To do: Which lines below mention "computer"? Pick each one out.

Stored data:
= = = = = = =

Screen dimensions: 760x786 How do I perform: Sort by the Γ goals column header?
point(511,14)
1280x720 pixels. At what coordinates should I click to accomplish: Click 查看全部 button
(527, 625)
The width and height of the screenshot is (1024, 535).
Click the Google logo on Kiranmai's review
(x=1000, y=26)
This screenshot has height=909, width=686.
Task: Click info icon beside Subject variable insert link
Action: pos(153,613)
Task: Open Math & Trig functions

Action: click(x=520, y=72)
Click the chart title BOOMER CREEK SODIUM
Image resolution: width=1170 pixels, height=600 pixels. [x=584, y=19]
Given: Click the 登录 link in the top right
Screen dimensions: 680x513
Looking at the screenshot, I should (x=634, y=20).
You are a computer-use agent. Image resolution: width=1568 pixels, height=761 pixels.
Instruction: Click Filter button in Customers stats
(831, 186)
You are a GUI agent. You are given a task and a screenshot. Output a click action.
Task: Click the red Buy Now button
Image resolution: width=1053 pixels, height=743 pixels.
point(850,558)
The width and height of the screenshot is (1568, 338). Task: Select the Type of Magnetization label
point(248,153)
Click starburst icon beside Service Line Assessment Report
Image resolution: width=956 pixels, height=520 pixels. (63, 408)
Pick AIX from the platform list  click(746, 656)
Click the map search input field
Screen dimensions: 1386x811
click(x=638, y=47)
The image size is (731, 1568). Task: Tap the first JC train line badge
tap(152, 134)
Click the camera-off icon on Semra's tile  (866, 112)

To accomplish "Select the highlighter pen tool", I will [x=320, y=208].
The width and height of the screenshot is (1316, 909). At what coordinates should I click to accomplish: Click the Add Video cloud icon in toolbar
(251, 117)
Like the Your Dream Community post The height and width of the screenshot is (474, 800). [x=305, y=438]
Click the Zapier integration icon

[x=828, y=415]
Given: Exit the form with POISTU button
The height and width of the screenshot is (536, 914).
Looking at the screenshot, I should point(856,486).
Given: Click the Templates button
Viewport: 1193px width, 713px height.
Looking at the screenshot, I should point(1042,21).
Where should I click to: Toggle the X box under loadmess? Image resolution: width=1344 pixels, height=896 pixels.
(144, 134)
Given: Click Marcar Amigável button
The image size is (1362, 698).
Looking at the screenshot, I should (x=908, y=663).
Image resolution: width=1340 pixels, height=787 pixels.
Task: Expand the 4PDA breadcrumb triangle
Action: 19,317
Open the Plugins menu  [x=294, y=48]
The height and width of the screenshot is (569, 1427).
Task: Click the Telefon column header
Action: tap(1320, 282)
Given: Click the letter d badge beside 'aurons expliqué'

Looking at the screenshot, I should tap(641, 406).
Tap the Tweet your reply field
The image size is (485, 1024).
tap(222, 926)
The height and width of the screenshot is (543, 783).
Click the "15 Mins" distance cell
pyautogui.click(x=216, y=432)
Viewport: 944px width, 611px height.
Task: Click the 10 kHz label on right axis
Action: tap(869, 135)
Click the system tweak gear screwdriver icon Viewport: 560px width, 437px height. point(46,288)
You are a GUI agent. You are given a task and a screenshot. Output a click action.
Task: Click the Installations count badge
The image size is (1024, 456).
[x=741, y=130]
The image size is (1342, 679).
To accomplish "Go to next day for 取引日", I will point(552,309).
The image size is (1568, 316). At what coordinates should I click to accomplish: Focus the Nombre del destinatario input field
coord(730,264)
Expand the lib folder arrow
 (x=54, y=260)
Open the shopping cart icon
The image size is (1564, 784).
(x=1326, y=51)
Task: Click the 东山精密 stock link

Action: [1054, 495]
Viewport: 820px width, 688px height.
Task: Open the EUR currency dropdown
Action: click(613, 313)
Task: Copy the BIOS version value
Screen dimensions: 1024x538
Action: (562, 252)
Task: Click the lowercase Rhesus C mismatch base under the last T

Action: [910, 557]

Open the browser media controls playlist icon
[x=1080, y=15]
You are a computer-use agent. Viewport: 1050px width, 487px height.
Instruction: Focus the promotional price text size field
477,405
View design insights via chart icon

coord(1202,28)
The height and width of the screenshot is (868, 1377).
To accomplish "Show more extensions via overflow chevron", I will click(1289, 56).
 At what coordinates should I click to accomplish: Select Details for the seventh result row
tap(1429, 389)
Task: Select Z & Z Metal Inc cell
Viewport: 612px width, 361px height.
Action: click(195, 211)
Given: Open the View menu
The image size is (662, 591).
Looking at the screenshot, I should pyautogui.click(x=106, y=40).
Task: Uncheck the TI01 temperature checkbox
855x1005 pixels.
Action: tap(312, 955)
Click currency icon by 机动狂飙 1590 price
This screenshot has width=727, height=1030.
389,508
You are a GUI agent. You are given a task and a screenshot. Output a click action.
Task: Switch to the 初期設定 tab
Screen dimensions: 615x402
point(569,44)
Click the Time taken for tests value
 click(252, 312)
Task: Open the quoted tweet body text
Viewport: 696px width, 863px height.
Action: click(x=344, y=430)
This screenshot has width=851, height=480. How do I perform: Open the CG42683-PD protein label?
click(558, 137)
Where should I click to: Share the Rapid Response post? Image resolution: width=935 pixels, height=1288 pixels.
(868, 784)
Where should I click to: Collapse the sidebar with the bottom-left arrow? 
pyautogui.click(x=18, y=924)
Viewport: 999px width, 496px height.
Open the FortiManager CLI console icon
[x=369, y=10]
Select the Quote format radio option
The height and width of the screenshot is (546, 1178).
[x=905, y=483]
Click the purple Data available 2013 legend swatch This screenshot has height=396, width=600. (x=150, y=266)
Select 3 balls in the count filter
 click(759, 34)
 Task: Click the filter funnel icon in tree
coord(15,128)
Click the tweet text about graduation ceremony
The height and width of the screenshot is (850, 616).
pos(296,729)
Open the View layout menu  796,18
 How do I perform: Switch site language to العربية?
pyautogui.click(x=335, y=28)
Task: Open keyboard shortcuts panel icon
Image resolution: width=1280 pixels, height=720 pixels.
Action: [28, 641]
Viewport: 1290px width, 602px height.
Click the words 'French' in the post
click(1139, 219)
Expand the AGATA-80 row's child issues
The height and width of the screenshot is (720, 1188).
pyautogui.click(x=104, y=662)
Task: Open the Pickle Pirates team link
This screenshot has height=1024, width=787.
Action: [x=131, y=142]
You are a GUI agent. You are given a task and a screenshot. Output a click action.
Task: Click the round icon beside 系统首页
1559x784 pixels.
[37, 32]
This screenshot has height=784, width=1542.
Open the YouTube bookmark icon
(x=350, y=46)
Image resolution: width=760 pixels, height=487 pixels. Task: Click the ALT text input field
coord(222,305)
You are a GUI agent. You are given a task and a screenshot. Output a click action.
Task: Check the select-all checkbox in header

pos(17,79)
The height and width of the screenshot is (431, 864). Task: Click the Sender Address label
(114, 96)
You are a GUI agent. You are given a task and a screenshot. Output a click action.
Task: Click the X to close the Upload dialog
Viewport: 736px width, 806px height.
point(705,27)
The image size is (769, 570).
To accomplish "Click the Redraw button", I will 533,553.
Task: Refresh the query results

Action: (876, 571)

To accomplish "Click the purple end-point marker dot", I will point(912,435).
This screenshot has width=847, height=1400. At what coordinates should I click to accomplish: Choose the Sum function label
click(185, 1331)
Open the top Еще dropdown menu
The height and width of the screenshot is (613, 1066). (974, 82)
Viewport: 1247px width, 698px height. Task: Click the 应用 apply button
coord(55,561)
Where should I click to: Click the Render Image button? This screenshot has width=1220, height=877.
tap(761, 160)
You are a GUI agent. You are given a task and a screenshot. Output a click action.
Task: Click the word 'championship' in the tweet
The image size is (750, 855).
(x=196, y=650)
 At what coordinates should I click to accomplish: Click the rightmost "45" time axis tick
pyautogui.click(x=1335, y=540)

= = = = = = =

Result:
You are a computer-use agent. Image resolution: width=1568 pixels, height=761 pixels.
You are a computer-use agent. Viewport: 1050px width, 487px height.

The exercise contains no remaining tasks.